Nothing pushes a nation forward more than people who are willing to hustle. I remember reading an article one time about a self made millionaire in the car scrapping business. He said he beat his competition because he never stopped working. He acknowledged that he wasn’t necessarily the smartest person, but he said something to the effect that it was very hard to compete with someone that never stopped. That reminded me of one of my very favorite words: Relentless. Webster’s dictionary defines relentless as ‘showing or promising no abatement of severity, intensity, strength, or pace’. I love it, the idea that you will never quit. You’ll never let the intensity fade or the pace slow. Lexus apparently loves this word too, as they have one of the best slogans I’ve ever heard from a luxury car brand: “The relentless pursuit of perfection.”
My question though is how many small business owners in the US today are actually relentless? How many of them fail and give up? How many never even start because the fear of failure cripples them? I think these are the people I’ve heard Mark Cuban refer to as ‘wantrapreneurs’. The people that love the idea of owning their own business, but want someone to lead the way for them; ie a job with the main perk being that you can call yourself a business owner.

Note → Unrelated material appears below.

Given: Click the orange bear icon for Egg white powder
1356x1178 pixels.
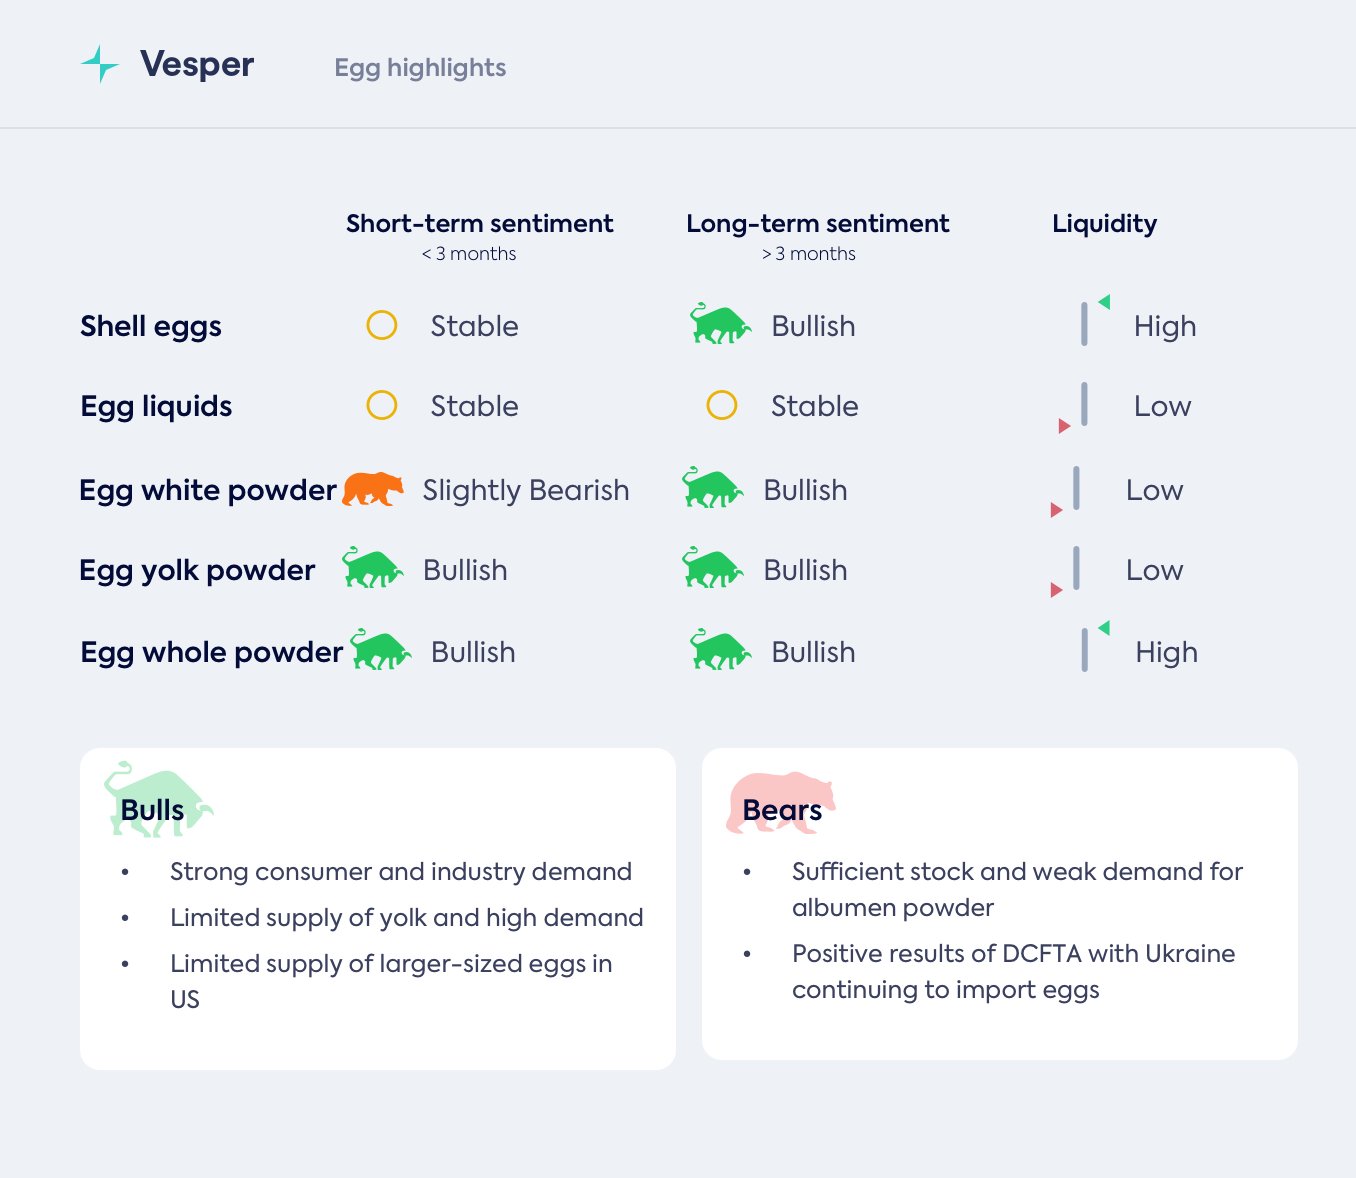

We’ve all had friends that had a business card before they had a business. They’re usually the same ones working an hourly job with the title ‘CEO and President of XYZ Company’ as their ‘works at’ on Facebook. I understand the concept of ‘fake it til you make it'; appearance is extremely important when trying to build a business. What I’m nervous about is that I feel like we’ve become a society based on the lifestyle I’ve coined the ‘Borderline Millionaire.’
Let me explain.
There is a difference between being a talker and a doer. A doer is one that executes, a talker is one that talks so well about what they’re going to do that they believe it themselves. They get this mindset that “tomorrow I am going to accomplish these things, and I’ll be set for life.” Tomorrow comes, those things never come to fruition, and more things get added on to the next day’s list of things that will be accomplished. This is the incredibly tiring cycle of the Borderline Millionaire. I would estimate from people I’ve talked to personally that at least 95% of people that call themselves entrepreneurs fall into this category, with the remaining 5% being real doers.
I get upset when the people I mentor fall back into that 95%. While most people see the results (success) of the 5%, they never see the action it took for them to get there. They’ve never seen the blood, sweat and tears a real entrepreneur goes through as they chase relentlessly towards the pursuit of their passion. From what I’ve seen, the 95% are typically willing to spend more time validating why someone else is more successful than they are over actually working towards their own goals, and that’s unfortunate.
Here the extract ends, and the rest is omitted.